President’s Column: February 2023

It’s the school holidays and Te Papa opens at ten. There are already a few hundred parents, aunts, uncles and grandparents waiting with young people who will soon be back at school. Once inside, there is a queue at the Gallipoli exhibit. Well done Richard Taylor. But most are heading for Te Taiao. There are so many that you can watch them rotating in a huge circle around the exhibits. Above them flies Haast’s eagle with its claws reaching forward while below, the pelvis of a moa shows what those claws could do.

A boy stands in front of a case looking into the sad brown eyes of a small moa below which the sign reads ‘extinct’.

At the far end, the caldera which Is Lake Tāupo erupts repeatedly through the millennia. The children build houses and then vibrate them to destruction before entering the earthquake house. Around the corner children are creating mini tsunamis while the image of what would happen to the Wellington waterfront if a real one were to enter Wellington Heads is modelled.
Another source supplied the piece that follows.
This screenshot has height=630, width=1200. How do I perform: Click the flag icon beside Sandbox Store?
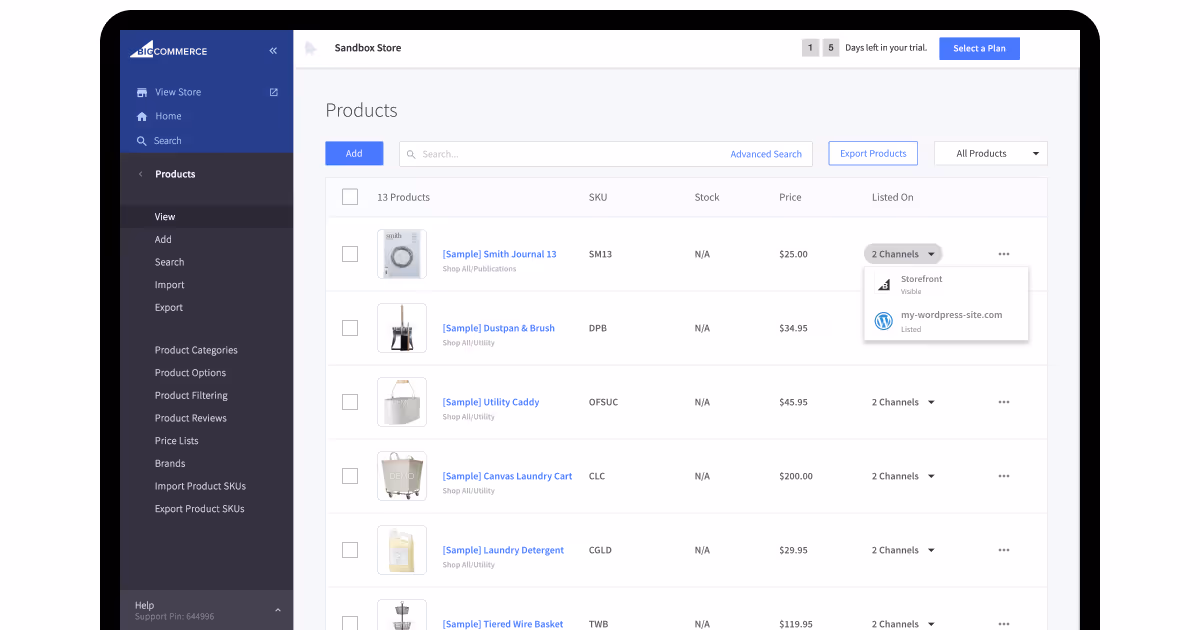310,47
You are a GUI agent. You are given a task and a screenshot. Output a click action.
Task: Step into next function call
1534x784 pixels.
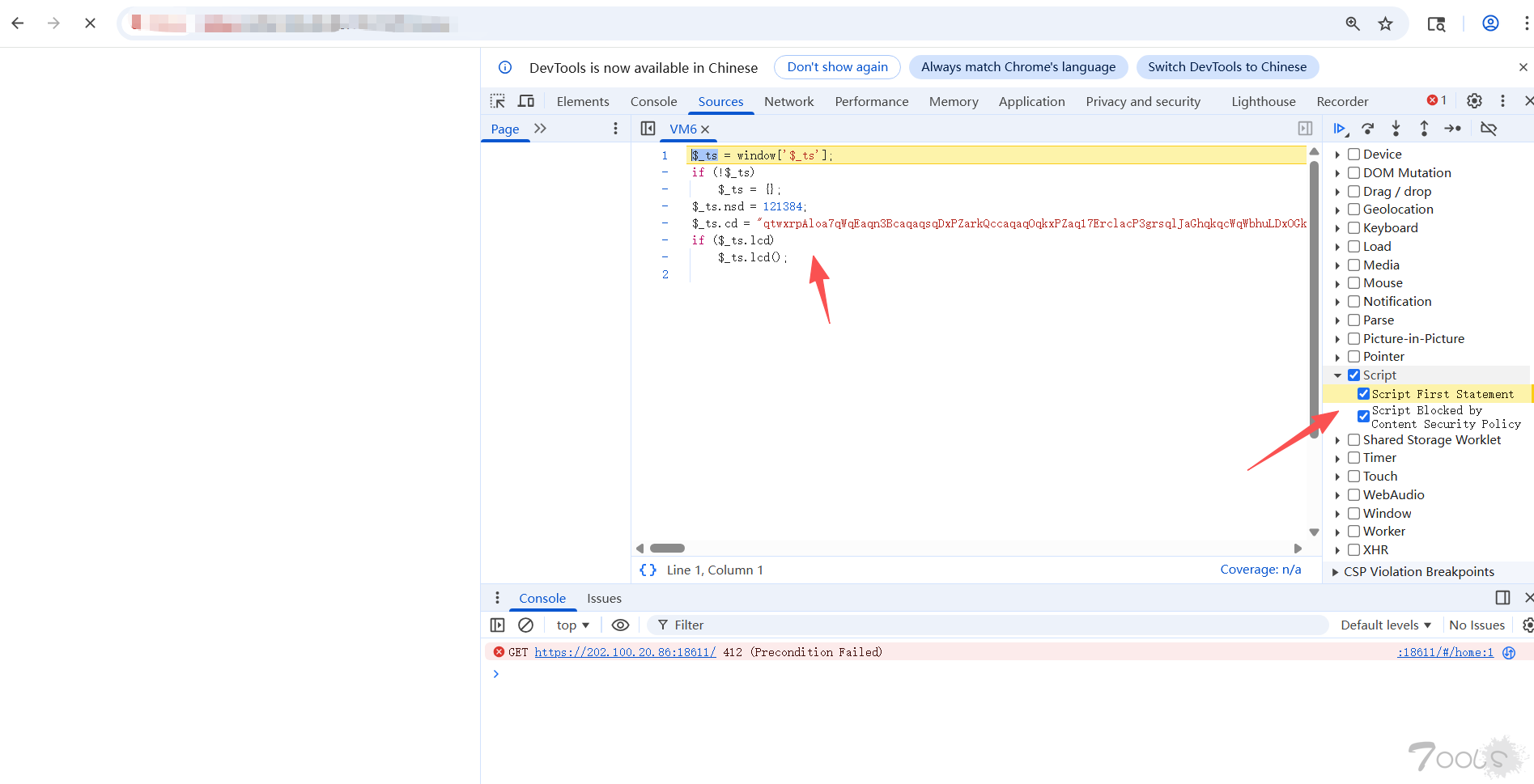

Is the giant squid a model? No, it’s the real thing.

It’s easy to forget just how rich an education is available at Te Papa. So much thought and work has gone into each exhibit. So many are interactive so that young people will remember and learn. In school you sit at tables and desks. At Te Papa you learn in so many different ways by walking around and trying things out. The teachers are nowhere to be seen but they knew what they were doing.